Start of ENTRIES

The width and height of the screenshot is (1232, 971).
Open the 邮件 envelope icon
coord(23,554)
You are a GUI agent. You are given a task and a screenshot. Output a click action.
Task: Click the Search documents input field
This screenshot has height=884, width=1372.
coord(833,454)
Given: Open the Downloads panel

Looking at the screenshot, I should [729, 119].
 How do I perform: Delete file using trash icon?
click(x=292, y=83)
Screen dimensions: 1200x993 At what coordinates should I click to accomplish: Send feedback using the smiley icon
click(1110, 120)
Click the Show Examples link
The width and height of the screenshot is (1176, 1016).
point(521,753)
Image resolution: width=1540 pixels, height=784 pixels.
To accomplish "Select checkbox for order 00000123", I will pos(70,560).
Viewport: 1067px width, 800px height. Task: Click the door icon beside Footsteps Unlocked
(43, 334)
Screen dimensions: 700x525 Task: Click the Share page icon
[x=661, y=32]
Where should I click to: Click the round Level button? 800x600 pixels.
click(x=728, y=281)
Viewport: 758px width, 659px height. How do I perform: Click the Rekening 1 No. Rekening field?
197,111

End of ENTRIES

### SHORT TASK
Write out all the records above, line for line, with no changes.

### EXERCISE RESPONSE
The width and height of the screenshot is (1232, 971).
Open the 邮件 envelope icon
coord(23,554)
You are a GUI agent. You are given a task and a screenshot. Output a click action.
Task: Click the Search documents input field
This screenshot has height=884, width=1372.
coord(833,454)
Given: Open the Downloads panel

Looking at the screenshot, I should [729, 119].
 How do I perform: Delete file using trash icon?
click(x=292, y=83)
Screen dimensions: 1200x993 At what coordinates should I click to accomplish: Send feedback using the smiley icon
click(1110, 120)
Click the Show Examples link
The width and height of the screenshot is (1176, 1016).
point(521,753)
Image resolution: width=1540 pixels, height=784 pixels.
To accomplish "Select checkbox for order 00000123", I will pos(70,560).
Viewport: 1067px width, 800px height. Task: Click the door icon beside Footsteps Unlocked
(43, 334)
Screen dimensions: 700x525 Task: Click the Share page icon
[x=661, y=32]
Where should I click to: Click the round Level button? 800x600 pixels.
click(x=728, y=281)
Viewport: 758px width, 659px height. How do I perform: Click the Rekening 1 No. Rekening field?
197,111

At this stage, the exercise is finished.